### [Problem to solve]
What you return should match the records below exactly.

### [Supplied records]
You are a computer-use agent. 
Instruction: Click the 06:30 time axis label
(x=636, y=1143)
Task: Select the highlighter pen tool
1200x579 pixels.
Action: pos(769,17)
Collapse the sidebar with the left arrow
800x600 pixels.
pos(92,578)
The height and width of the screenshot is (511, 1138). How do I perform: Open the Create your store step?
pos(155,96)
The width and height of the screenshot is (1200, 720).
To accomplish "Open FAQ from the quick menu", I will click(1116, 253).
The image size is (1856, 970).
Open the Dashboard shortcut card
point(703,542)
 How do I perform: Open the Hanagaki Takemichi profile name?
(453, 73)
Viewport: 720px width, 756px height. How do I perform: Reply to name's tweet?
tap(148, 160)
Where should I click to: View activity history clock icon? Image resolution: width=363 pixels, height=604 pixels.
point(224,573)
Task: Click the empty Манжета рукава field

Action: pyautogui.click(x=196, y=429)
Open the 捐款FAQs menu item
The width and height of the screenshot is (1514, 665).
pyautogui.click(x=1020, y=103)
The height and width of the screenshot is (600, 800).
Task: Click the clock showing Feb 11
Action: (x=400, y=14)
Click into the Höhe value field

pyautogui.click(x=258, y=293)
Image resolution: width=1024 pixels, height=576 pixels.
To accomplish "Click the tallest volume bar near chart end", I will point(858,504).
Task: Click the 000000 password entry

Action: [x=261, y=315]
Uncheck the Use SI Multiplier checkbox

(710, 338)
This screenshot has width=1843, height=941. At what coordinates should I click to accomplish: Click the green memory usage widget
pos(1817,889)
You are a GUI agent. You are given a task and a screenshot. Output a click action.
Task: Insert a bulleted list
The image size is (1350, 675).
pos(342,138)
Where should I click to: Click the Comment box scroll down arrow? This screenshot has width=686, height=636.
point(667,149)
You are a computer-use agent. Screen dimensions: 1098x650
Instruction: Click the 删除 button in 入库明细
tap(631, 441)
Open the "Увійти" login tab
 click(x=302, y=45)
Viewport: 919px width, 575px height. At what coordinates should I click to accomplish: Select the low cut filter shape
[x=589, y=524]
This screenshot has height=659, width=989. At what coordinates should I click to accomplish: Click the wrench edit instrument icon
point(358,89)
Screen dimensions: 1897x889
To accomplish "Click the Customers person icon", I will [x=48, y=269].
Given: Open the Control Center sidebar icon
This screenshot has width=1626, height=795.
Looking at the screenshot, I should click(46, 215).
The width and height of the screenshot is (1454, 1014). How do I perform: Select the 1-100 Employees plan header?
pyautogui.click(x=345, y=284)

### [Reply to the exercise]
You are a computer-use agent. 
Instruction: Click the 06:30 time axis label
(x=636, y=1143)
Task: Select the highlighter pen tool
1200x579 pixels.
Action: pos(769,17)
Collapse the sidebar with the left arrow
800x600 pixels.
pos(92,578)
The height and width of the screenshot is (511, 1138). How do I perform: Open the Create your store step?
pos(155,96)
The width and height of the screenshot is (1200, 720).
To accomplish "Open FAQ from the quick menu", I will click(1116, 253).
The image size is (1856, 970).
Open the Dashboard shortcut card
point(703,542)
 How do I perform: Open the Hanagaki Takemichi profile name?
(453, 73)
Viewport: 720px width, 756px height. How do I perform: Reply to name's tweet?
tap(148, 160)
Where should I click to: View activity history clock icon? Image resolution: width=363 pixels, height=604 pixels.
point(224,573)
Task: Click the empty Манжета рукава field

Action: pyautogui.click(x=196, y=429)
Open the 捐款FAQs menu item
The width and height of the screenshot is (1514, 665).
pyautogui.click(x=1020, y=103)
The height and width of the screenshot is (600, 800).
Task: Click the clock showing Feb 11
Action: (x=400, y=14)
Click into the Höhe value field

pyautogui.click(x=258, y=293)
Image resolution: width=1024 pixels, height=576 pixels.
To accomplish "Click the tallest volume bar near chart end", I will point(858,504).
Task: Click the 000000 password entry

Action: [x=261, y=315]
Uncheck the Use SI Multiplier checkbox

(710, 338)
This screenshot has width=1843, height=941. At what coordinates should I click to accomplish: Click the green memory usage widget
pos(1817,889)
You are a GUI agent. You are given a task and a screenshot. Output a click action.
Task: Insert a bulleted list
The image size is (1350, 675).
pos(342,138)
Where should I click to: Click the Comment box scroll down arrow? This screenshot has width=686, height=636.
point(667,149)
You are a computer-use agent. Screen dimensions: 1098x650
Instruction: Click the 删除 button in 入库明细
tap(631, 441)
Open the "Увійти" login tab
 click(x=302, y=45)
Viewport: 919px width, 575px height. At what coordinates should I click to accomplish: Select the low cut filter shape
[x=589, y=524]
This screenshot has height=659, width=989. At what coordinates should I click to accomplish: Click the wrench edit instrument icon
point(358,89)
Screen dimensions: 1897x889
To accomplish "Click the Customers person icon", I will [x=48, y=269].
Given: Open the Control Center sidebar icon
This screenshot has width=1626, height=795.
Looking at the screenshot, I should click(46, 215).
The width and height of the screenshot is (1454, 1014). How do I perform: Select the 1-100 Employees plan header?
pyautogui.click(x=345, y=284)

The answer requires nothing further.